Acho que as privatizações do (governo de Jair) Bolsonaro, no que diz respeito à óleo e gás, são desesperadoras.
A privatização de refinarias, dos dutos de óleo e gás, da distribuição: um descalabro, um terror.
A privatização do gás do jeito que foi feita penalizou São Paulo, que tem um gás mais caro que o resto do país.
O Tarcísio era o cara da cozinha do Bolsonaro, ele não sabe?

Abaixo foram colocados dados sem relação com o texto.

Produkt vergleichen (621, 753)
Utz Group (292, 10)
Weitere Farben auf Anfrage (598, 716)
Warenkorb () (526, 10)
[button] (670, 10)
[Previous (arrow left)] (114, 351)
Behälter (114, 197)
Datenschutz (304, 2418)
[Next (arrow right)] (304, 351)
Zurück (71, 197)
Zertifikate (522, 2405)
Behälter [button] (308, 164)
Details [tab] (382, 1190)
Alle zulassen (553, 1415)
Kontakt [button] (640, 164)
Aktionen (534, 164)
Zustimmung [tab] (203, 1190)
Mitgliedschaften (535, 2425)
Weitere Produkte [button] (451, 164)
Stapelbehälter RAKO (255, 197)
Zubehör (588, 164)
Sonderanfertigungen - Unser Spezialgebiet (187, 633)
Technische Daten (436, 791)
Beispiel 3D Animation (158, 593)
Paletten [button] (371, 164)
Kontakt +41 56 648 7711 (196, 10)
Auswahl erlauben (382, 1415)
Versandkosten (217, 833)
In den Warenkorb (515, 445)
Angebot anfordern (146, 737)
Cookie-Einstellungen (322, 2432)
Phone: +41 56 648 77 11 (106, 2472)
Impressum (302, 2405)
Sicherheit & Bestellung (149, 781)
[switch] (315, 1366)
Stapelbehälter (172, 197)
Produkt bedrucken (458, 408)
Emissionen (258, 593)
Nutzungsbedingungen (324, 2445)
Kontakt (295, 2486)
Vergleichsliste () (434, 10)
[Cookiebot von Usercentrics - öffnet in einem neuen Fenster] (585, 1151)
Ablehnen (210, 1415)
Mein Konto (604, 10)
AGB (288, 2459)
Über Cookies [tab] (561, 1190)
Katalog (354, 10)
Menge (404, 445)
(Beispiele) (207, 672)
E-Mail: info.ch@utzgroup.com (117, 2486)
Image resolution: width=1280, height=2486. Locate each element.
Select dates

‘FMI petista’ e taxa das blusinhas
Com sua gestão criticada por opositores, o ex-ministro da Fazenda defendeu a política fiscal que desenhou para o terceiro mandato do presidente Lula e rechaçou críticas ao PT como partido contrário à responsabilidade fiscal.
— Nós fizemos o terceiro maior ajuste nas contas do mundo, que foi reconhecido pelo Fundo Monetário Internacional (FMI) — afirmou, chamando para si a autoridade da instituição baluarte da austeridade fiscal no mundo — O FMI é petista?
Ao comentar sobre a “Taxa das Blusinhas”, apelido dado ao imposto de importação de 20% sobre compras internacionais de até US$ 50 , Haddad afirmou que a demanda partiu dos governadores.
Segundo ele, Lula se irritou por ficar com o ônus de um tema com o qual também discordava.
— Recebi os secretários de Fazenda do país inteiro reivindicando que, como eram os Correios que traziam as encomendas para o Brasil, que essas remessas não entrassem como se fossem um presente de uma pessoa para outra como acontecia.
Todos os secretários de Fazenda, inclusive o de São Paulo, pediram esse convênio, e a gente criou uma plataforma — disse.